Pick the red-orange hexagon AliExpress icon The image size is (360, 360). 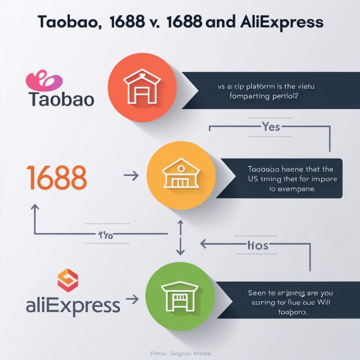[68, 280]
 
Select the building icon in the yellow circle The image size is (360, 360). [181, 174]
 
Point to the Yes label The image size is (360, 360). [271, 127]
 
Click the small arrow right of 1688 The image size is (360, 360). [131, 176]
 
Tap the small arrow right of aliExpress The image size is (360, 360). [132, 299]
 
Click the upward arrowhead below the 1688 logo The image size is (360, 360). [35, 207]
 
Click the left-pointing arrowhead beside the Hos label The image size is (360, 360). [204, 243]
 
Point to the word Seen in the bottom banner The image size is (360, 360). [257, 292]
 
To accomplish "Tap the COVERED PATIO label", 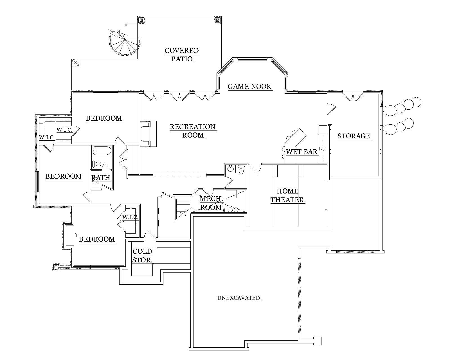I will (x=182, y=55).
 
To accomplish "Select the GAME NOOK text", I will (x=249, y=86).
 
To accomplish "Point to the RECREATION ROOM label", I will (x=193, y=131).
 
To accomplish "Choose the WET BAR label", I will (x=302, y=152).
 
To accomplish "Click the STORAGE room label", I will (x=354, y=136).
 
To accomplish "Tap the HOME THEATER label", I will (x=287, y=195).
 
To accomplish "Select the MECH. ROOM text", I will (x=210, y=203).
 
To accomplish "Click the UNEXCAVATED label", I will (x=238, y=298).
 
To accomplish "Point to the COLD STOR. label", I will (x=142, y=256).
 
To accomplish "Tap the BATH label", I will (x=101, y=178).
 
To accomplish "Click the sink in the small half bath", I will (x=231, y=169).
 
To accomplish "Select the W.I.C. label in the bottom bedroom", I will (x=130, y=217).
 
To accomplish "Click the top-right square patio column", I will (x=218, y=20).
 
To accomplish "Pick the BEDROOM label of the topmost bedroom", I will (x=104, y=118).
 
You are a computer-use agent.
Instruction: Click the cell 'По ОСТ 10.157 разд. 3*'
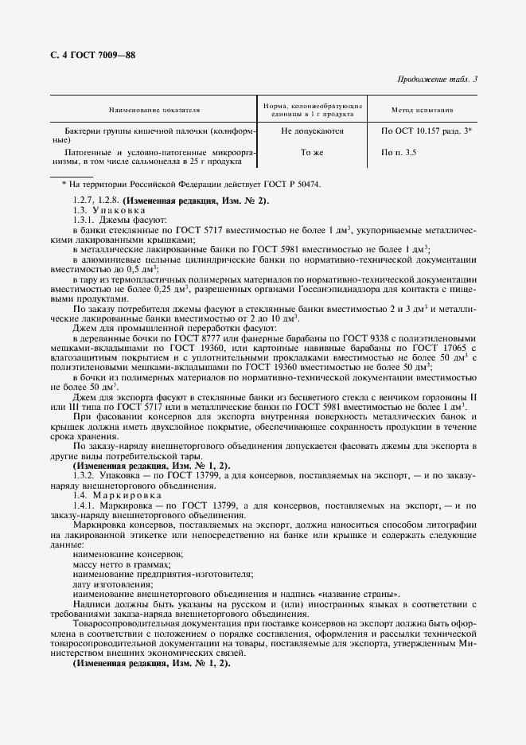pyautogui.click(x=427, y=130)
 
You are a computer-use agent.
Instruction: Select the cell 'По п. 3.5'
pyautogui.click(x=399, y=151)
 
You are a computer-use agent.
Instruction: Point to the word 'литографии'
pyautogui.click(x=451, y=525)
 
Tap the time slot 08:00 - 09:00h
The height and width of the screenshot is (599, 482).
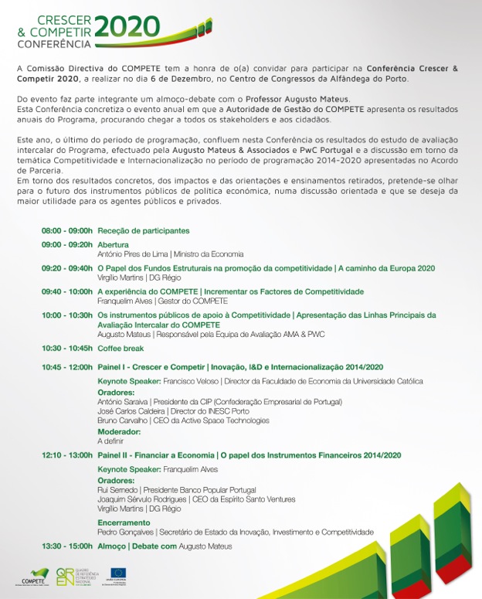pos(67,230)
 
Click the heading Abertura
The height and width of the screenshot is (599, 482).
pos(114,245)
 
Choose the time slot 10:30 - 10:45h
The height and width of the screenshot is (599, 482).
pos(67,348)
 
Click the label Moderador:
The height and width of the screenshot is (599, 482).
pos(119,431)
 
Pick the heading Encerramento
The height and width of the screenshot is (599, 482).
pos(124,523)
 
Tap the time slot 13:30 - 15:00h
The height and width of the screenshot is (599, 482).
pos(67,546)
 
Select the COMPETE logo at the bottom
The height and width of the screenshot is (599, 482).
pos(32,577)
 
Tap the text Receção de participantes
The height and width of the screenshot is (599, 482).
pos(144,230)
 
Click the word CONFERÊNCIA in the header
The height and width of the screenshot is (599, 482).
pos(48,45)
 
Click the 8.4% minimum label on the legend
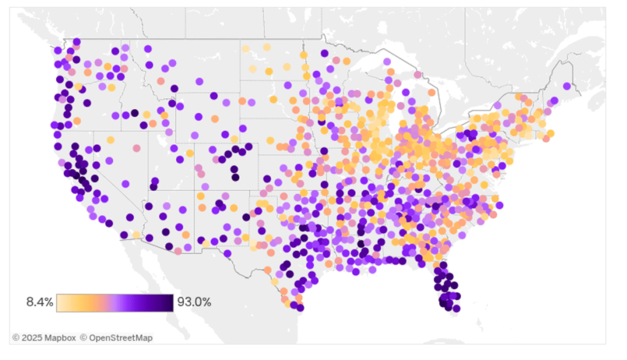[39, 302]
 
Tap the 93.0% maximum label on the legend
[194, 302]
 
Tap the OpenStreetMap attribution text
[119, 338]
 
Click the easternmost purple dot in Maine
[566, 86]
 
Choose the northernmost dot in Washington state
[77, 42]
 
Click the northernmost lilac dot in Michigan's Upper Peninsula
[387, 62]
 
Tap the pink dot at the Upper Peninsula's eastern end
[418, 75]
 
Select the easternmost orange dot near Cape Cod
[550, 133]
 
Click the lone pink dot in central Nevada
[136, 148]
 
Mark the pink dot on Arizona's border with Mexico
[179, 251]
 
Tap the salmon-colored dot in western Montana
[161, 81]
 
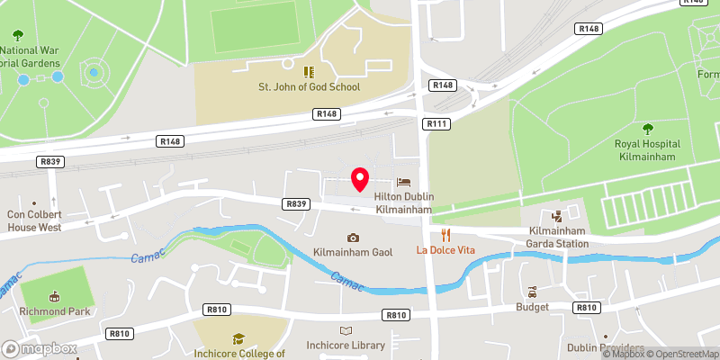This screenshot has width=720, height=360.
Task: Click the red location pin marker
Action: (360, 179)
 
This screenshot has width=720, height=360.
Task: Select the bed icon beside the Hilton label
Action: (402, 183)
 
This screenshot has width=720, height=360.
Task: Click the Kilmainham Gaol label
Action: (353, 255)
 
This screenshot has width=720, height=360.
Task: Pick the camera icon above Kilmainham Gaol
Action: (353, 238)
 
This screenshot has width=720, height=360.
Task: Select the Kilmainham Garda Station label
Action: (556, 237)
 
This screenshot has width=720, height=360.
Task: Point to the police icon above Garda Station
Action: (556, 215)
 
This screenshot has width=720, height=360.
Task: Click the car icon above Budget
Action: (532, 292)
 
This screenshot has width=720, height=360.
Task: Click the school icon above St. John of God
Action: (307, 71)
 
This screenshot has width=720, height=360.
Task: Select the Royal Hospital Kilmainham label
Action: (647, 150)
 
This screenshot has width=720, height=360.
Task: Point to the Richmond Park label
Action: (54, 313)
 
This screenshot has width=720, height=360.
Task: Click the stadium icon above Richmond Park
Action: (54, 296)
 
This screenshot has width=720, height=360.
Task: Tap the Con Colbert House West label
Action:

_ _ _ _

• EXERCISE: Reproduce the rows from the line containing "Pick the heading Encerramento" down to the line containing "Action: (402, 183)", both included, with the pictures left out.

• FINISHED ANSWER:
Pick the heading Encerramento
The height and width of the screenshot is (599, 482).
pos(124,523)
 
Tap the time slot 13:30 - 15:00h
The height and width of the screenshot is (599, 482).
pos(67,546)
 
Select the COMPETE logo at the bottom
The height and width of the screenshot is (599, 482).
pos(32,577)
 
Tap the text Receção de participantes
The height and width of the screenshot is (599, 482).
pos(144,230)
 
Click the word CONFERÊNCIA in the header
The height and width of the screenshot is (599, 482).
pos(48,45)
 
Click the 8.4% minimum label on the legend
[39, 302]
 
Tap the 93.0% maximum label on the legend
[194, 302]
 
Tap the OpenStreetMap attribution text
[119, 338]
 
Click the easternmost purple dot in Maine
[566, 86]
 
Choose the northernmost dot in Washington state
[77, 42]
 
Click the northernmost lilac dot in Michigan's Upper Peninsula
[387, 62]
 
Tap the pink dot at the Upper Peninsula's eastern end
[418, 75]
 
Select the easternmost orange dot near Cape Cod
[550, 133]
 
Click the lone pink dot in central Nevada
[136, 148]
 
Mark the pink dot on Arizona's border with Mexico
[179, 251]
 
Tap the salmon-colored dot in western Montana
[161, 81]
 
This screenshot has width=720, height=360.
Task: Click the red location pin marker
Action: (360, 179)
 
This screenshot has width=720, height=360.
Task: Select the bed icon beside the Hilton label
Action: (402, 183)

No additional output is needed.